The Eco-Illini Team competed in the Prototype competition of the Shell Eco-Marathon. They built two cars: one to run on ethanol, and one to run on gasoline. The first-place winner in 2011 had a gasoline-powered car that measured around 2,600 miles per gallon. Eco-Illini’s goal was 2,700 miles per gallon. Their new strategy this year was to cut the engine while coasting so as to not waste fuel, and they focused on the aerodynamic portion of the design to make the coasting easier.
In the 2011 competition, the Eco-Illini’s ethanol engine car, called “Blue Lightning,” won first place in the alternative energy category and tenth place overall at the competition.
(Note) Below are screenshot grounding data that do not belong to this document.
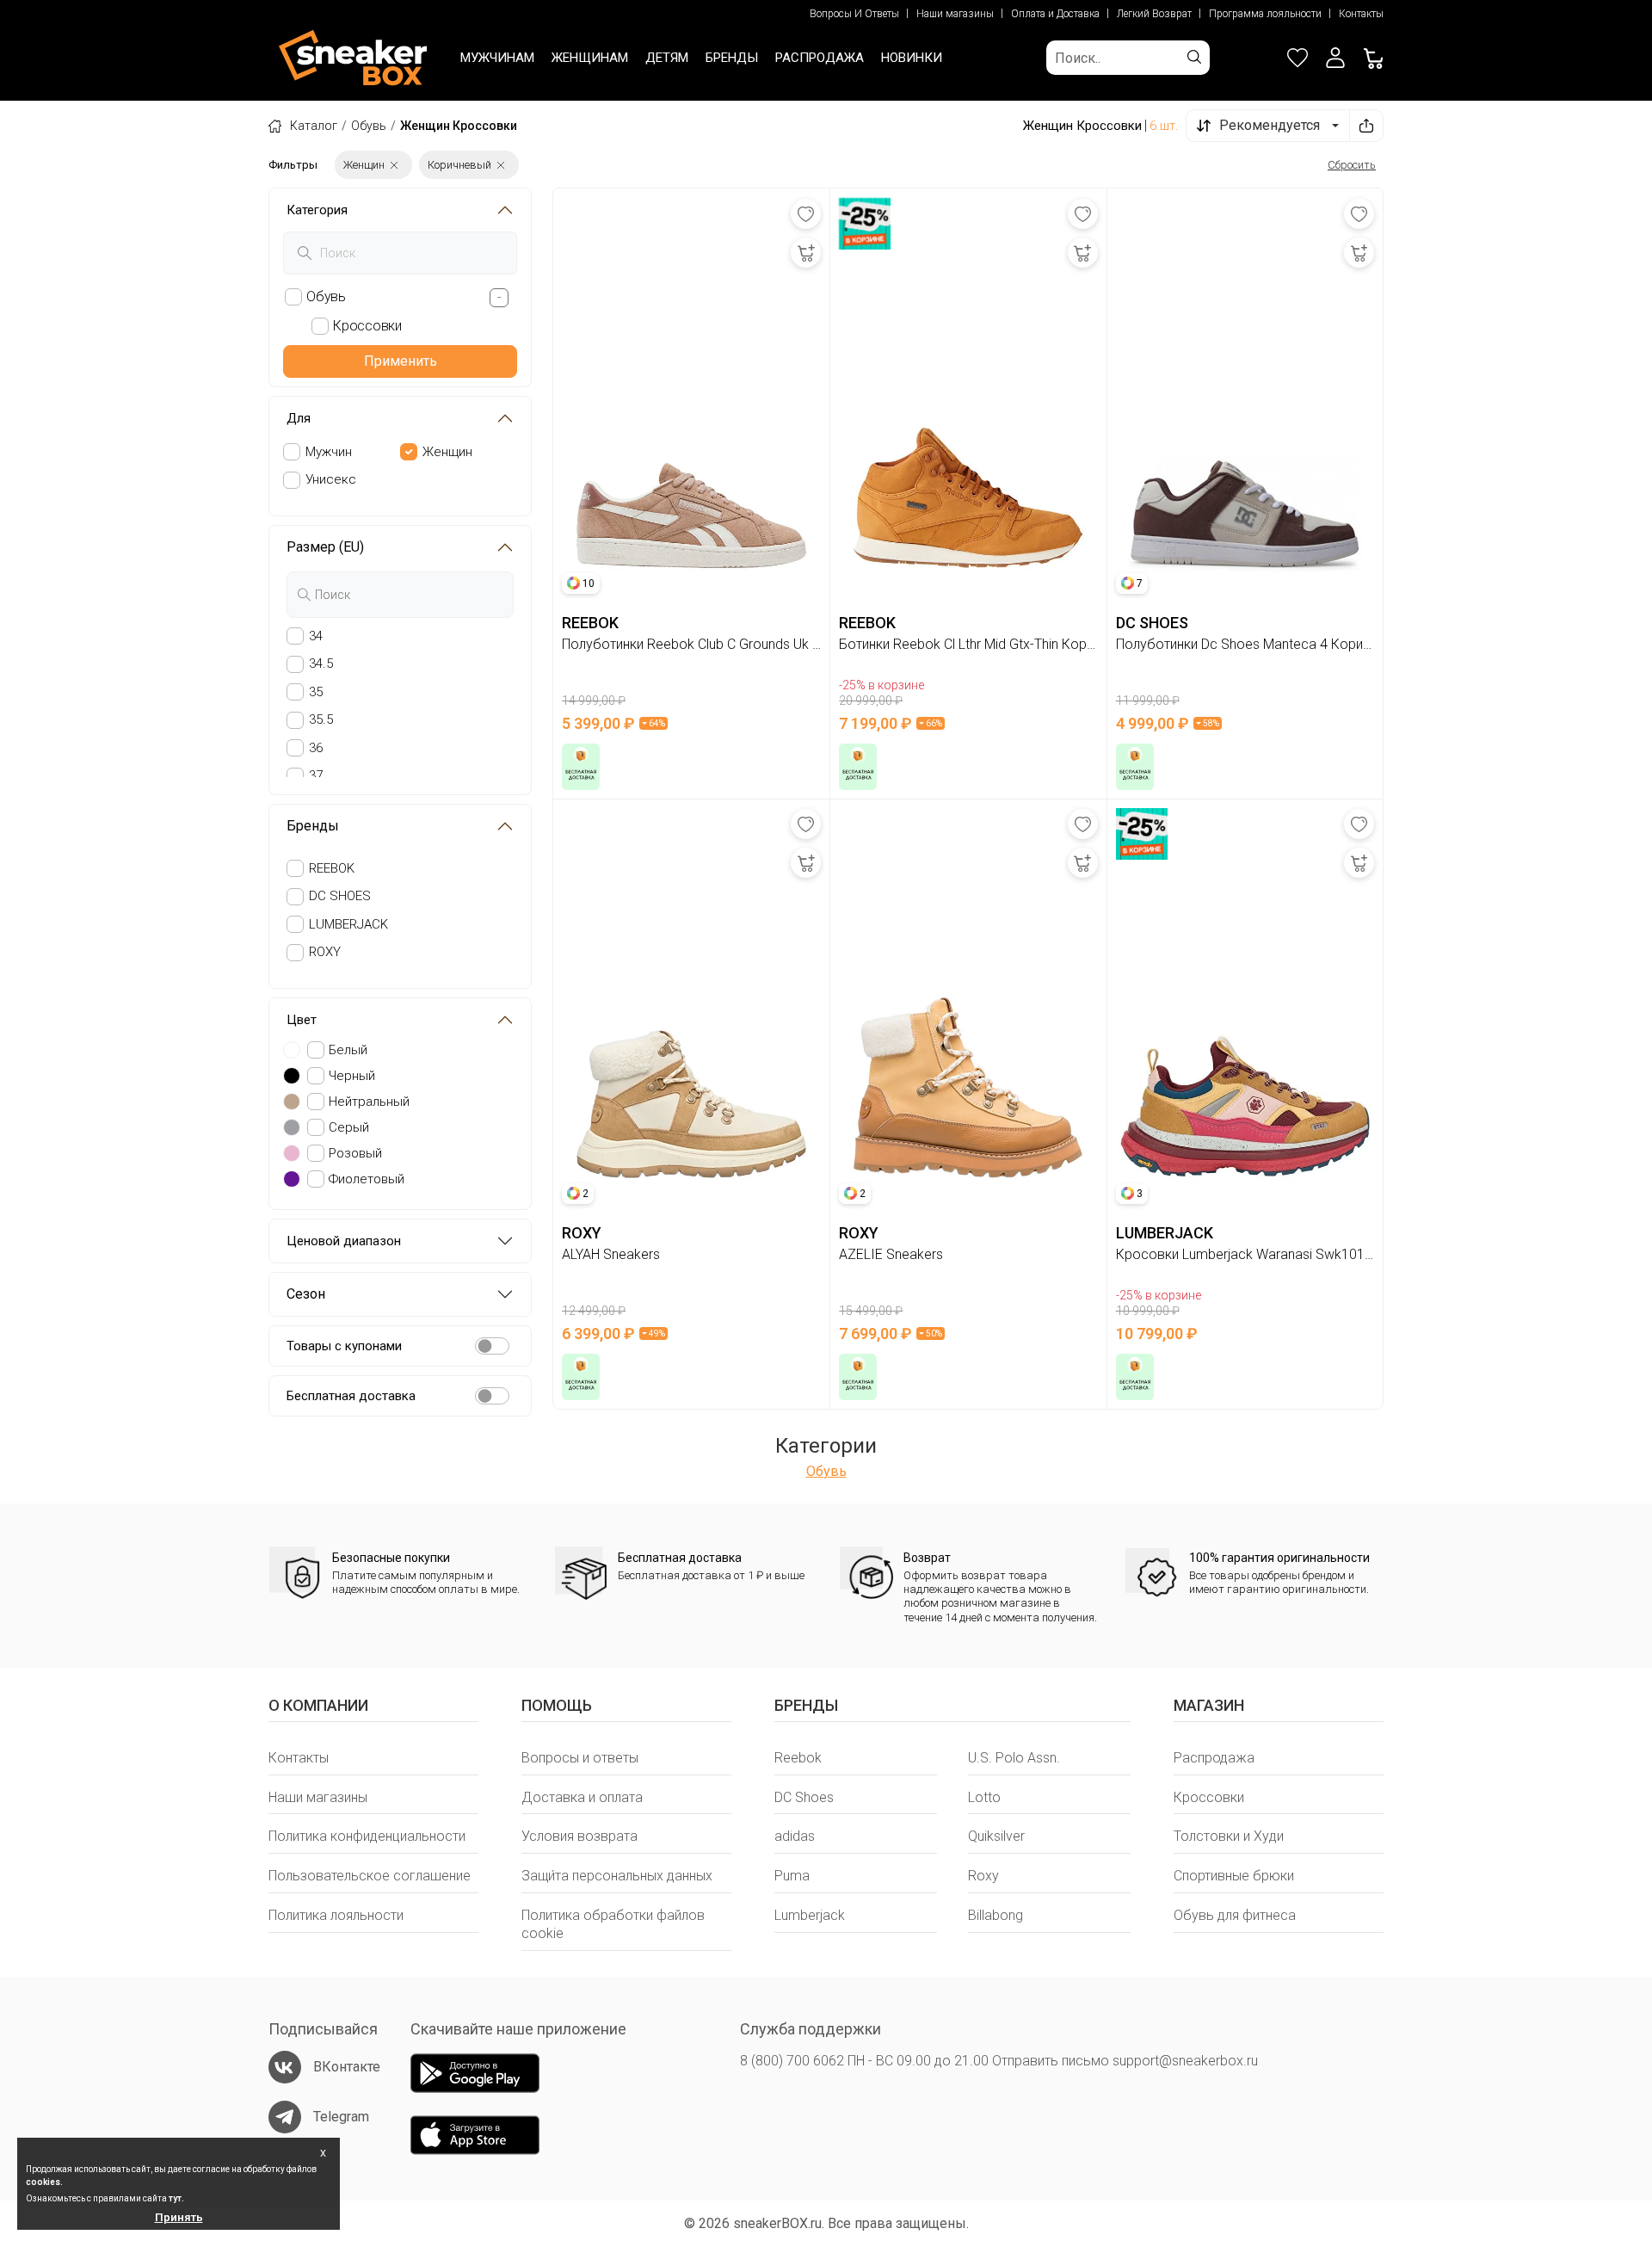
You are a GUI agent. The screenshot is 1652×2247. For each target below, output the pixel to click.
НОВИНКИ (911, 57)
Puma (792, 1875)
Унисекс (330, 479)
Their second car, “Orange Thunder”, finished eighth in the unleaded gas category and also in the overall competition, running at approximately 900 miles per gallon.
Unfortunately, the Eco-Illini team ran into several significant technical difficulties upon their arrival at the 2012 competition. The two prototypes did not end up completing a qualified run, so their final mile per gallon measurement was not recorded.
“I was really impressed by how well they worked as a team over several very stressful days,” said Professor Mike Philpott, advisor to both teams. “They tackled many technical problems and setbacks systematically and successfully, and almost came through…but ultimately couldn’t quite complete a qualifying round in the time remaining. Great credit to them for designing and building a well-packaged, compact, aerodynamic, cool-looking car! It’s a good foundation for next year’s team to build upon, and I am sure will ultimately be a winning solution.”